The task —
Please quote each of the items below word for word.

[Data records]
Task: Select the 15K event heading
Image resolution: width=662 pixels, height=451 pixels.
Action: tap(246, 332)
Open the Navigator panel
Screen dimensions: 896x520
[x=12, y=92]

The answer —
Task: Select the 15K event heading
Image resolution: width=662 pixels, height=451 pixels.
Action: tap(246, 332)
Open the Navigator panel
Screen dimensions: 896x520
[x=12, y=92]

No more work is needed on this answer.